Michal Pechoucek Portrait of the Artist in the Digital Age
It seems almost impossible today to look for and to find meaning in the world, or an intelligible guiding principle. It is getting more difficult not to succumb to the gradual processes of differentiation in the social strata and to preserve one’s own, unstable and vulnerable, identity. What must be really soul-destroying is the need to communicate one's doubts through images, which refer to the increasingly relative traditions in the fine arts. The young Czech author Michal Pechoucek has chosen this anything but simple triad as a basic model for his work. He makes constant reference to this ideal, while being aware of its impenetrability and also a certain nostalgic contradictoriness.

Pechoucek’s most recent work, called »Sbûratel« (Collector), can be seen as a programmatic manifestation of his attitude to art. It is about a group of 26 paintings, whose content is fragmentary, mysterious and well-nigh beyond the grasp of the viewer. Some of these are representative of traditional genres of painting (the portrait, the still-life, the landscape) and contain a series of hidden post-modern references (Gustave Courbet, Caspar David Friedrich, Vincent van Gogh). An integral component of Sberatel is a video (of about 8 minutes) showing the series of paintings, which are clearly destined for some imaginary collector, being presented somewhere in the artist’s studio. Music by Bernhard Hermann (who composed sound tracks for Alfred Hitchcock films) plays a key role within the structure of this work and has directly inspired its line of thought. The whole work is variable in form given that, according to Pechoucek, it can be shown either «as a static gallery exhibition, a series of hanging paintings with a video, solely as a video, or as a series of photo reproductions with a video».

The mimetic strategy, which Pechoucek follows in »Sbûratel« arises from the marked contradiction between the banality of what is being shown and the aesthetically rich structure of the perceptive apparatus employed. The artist arranges the work as a linear kaleidoscope, emphasising neither concrete sections nor particular meanings, but concentrating instead on the course of the actual communication. He makes a consistent use of the technique of film editing by placing static shots next to one another so that their tension is heightened by this very juxtaposition, in a logical (or illogical) interaction. Thus the original idea of the painting as a work, which is to be hung and which underscores the relationship between the depth of the reality presented and the plane on which the illusionist translation is rendered, is confronted with the dynamic visual process of media reality.

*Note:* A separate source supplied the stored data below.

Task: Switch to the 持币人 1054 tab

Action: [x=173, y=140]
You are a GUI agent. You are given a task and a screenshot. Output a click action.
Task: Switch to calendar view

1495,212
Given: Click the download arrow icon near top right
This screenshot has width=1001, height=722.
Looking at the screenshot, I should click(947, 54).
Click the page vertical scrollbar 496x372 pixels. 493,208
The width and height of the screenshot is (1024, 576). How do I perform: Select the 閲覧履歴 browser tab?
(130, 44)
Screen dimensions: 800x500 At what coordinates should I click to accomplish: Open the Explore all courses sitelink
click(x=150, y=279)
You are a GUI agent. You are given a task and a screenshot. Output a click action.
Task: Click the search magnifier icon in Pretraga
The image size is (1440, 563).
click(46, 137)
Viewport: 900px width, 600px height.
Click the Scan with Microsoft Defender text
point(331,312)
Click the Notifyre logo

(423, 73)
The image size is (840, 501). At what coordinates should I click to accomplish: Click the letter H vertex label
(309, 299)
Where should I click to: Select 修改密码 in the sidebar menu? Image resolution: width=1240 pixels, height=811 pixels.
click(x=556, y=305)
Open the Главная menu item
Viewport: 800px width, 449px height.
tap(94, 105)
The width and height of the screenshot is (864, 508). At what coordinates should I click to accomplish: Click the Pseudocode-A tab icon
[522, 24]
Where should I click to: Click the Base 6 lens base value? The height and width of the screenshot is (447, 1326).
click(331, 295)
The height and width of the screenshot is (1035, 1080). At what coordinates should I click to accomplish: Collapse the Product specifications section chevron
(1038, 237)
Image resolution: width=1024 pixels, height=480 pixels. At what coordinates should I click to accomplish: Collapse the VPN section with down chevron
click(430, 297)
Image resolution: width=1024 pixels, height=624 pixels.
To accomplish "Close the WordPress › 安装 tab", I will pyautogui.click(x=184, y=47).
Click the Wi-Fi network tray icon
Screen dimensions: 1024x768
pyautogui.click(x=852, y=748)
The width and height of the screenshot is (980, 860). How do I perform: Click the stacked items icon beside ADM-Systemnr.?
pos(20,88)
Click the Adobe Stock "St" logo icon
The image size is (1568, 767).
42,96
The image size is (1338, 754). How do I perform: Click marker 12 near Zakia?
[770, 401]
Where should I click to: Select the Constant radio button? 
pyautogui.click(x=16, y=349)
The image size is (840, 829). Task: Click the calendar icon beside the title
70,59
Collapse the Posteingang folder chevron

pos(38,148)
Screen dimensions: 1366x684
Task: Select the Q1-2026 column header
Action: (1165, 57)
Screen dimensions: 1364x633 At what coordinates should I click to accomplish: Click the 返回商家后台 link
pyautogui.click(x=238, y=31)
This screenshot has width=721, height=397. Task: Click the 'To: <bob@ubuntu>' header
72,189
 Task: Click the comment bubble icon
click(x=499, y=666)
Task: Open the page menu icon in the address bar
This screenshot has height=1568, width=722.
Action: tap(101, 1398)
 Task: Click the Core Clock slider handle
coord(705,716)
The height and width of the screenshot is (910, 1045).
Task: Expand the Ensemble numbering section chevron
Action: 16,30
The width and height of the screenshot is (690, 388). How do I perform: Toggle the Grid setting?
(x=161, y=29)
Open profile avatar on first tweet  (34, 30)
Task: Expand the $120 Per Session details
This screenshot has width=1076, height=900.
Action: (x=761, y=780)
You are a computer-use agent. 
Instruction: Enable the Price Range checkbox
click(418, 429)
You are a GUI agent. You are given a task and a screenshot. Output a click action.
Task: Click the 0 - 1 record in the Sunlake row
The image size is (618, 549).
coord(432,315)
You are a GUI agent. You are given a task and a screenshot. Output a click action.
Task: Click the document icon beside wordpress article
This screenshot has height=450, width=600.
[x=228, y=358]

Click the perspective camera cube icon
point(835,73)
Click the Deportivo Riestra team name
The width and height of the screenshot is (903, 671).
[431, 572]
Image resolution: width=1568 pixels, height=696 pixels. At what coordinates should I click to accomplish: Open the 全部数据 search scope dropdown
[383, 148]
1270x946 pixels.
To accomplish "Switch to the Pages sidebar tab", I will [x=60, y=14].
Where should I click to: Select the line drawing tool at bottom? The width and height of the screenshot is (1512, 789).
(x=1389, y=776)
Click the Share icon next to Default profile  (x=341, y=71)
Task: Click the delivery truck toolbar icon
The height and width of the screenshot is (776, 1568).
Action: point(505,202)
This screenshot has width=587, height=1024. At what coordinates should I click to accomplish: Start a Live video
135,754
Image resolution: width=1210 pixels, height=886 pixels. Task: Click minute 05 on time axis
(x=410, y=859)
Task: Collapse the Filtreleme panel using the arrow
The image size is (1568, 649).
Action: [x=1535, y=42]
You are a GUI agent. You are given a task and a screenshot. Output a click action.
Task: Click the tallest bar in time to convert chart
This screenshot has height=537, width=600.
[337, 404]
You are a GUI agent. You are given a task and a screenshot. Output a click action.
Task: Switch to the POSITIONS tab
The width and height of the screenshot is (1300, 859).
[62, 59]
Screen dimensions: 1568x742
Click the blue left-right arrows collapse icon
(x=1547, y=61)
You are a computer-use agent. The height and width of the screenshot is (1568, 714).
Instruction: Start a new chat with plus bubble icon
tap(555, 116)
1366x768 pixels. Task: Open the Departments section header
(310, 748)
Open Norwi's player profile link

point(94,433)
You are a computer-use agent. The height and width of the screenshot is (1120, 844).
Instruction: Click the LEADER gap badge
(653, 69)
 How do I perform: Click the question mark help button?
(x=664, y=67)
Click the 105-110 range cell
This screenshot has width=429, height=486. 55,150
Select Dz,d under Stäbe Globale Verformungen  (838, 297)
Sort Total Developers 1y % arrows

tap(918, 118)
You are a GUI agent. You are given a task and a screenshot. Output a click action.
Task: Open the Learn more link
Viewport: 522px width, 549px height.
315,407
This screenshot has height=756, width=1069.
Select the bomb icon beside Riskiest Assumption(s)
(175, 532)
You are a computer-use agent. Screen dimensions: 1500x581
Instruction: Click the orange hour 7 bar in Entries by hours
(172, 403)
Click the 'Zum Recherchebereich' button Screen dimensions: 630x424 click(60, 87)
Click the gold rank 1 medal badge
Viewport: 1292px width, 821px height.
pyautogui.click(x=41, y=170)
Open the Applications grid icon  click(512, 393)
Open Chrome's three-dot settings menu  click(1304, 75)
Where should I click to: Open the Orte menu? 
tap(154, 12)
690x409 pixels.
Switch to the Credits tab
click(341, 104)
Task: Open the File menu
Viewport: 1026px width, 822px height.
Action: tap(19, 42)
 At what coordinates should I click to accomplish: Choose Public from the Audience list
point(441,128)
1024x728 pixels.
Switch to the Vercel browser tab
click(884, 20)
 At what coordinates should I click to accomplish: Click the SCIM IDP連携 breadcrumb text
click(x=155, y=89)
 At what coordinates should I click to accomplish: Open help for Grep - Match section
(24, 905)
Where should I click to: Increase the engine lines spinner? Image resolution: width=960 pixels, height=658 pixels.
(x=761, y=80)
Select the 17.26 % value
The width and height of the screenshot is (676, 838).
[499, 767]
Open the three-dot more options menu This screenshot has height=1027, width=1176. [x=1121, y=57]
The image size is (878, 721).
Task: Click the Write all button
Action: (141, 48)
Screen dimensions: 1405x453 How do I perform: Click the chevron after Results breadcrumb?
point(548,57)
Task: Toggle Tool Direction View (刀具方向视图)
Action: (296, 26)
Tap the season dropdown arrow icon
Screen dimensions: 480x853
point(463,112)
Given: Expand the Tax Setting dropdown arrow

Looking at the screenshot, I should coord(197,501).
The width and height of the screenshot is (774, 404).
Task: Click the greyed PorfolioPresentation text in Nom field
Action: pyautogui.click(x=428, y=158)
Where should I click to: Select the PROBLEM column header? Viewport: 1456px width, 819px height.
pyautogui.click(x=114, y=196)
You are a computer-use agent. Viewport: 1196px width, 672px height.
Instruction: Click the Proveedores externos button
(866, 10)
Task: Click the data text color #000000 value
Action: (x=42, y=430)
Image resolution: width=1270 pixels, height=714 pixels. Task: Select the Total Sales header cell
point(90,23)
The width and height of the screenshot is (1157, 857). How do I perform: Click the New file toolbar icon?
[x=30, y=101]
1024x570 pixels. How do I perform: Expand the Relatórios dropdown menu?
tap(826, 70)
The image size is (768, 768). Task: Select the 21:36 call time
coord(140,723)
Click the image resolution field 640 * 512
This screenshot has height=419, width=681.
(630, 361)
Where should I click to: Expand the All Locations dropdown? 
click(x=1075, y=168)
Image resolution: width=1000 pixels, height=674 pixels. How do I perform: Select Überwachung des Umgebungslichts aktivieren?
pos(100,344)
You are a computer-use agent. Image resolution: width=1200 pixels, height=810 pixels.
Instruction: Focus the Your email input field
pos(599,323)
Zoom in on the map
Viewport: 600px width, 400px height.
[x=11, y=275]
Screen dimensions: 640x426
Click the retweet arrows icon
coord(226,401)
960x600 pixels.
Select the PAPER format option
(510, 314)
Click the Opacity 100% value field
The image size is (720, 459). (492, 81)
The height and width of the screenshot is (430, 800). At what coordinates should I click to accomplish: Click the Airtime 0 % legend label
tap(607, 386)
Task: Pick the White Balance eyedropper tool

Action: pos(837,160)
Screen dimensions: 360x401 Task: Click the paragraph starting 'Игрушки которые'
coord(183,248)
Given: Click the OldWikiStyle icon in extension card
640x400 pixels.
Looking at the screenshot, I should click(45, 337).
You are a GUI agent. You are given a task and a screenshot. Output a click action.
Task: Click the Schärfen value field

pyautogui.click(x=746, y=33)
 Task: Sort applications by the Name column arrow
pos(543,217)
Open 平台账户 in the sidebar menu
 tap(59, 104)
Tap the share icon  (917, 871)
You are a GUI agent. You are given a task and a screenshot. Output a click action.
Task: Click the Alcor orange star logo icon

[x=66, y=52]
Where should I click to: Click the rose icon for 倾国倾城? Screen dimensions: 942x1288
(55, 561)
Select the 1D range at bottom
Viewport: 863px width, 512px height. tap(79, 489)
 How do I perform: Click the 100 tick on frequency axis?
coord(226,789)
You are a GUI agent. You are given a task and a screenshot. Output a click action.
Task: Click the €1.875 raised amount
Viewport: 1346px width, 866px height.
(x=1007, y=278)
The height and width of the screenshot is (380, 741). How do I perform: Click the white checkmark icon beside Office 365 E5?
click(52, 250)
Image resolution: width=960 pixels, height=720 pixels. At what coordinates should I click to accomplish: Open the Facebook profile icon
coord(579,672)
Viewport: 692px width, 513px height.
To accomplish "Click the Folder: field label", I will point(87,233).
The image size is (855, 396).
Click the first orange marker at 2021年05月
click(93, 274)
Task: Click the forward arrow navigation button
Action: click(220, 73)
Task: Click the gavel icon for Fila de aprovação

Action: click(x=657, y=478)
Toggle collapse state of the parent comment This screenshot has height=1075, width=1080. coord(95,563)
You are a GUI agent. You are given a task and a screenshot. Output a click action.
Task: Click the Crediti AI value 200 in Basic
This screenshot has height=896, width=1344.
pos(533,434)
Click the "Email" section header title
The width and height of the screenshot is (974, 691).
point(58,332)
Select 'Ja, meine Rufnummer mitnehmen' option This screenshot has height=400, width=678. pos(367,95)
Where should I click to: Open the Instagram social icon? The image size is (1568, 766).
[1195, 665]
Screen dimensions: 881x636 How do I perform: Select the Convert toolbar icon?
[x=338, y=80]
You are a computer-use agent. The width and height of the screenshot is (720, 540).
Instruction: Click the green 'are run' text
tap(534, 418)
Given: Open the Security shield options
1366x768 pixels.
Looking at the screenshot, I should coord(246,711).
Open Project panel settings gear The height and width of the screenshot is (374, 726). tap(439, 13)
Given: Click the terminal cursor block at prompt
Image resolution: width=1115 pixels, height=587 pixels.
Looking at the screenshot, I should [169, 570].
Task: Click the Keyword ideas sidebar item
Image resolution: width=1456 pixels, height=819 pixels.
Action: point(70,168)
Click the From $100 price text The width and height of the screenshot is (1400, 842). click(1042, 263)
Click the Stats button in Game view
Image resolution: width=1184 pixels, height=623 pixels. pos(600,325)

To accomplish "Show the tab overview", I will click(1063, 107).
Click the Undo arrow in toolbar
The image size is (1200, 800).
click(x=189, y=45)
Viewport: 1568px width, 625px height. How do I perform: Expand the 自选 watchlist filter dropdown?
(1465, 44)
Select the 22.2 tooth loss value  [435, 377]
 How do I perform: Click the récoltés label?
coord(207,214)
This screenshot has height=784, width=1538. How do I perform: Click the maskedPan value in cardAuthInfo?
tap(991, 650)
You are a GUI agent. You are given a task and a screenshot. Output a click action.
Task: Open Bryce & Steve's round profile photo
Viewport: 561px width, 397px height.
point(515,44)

Somewhere in the middle of »Sbûratel« (in one of the many frames) we see a philodendron leaf stuck in a beer bottle. Perhaps the richness of Michal Pechoucek’s work is concentrated in this detail. The essence of his art is often concealed in something that is not fully understood. By Michal Kolecek



  geb. 1973 in Duchcov, lebt in Prag 1993–99 Akademie der Bildenden Künste, Prag
Exhibitions (selection)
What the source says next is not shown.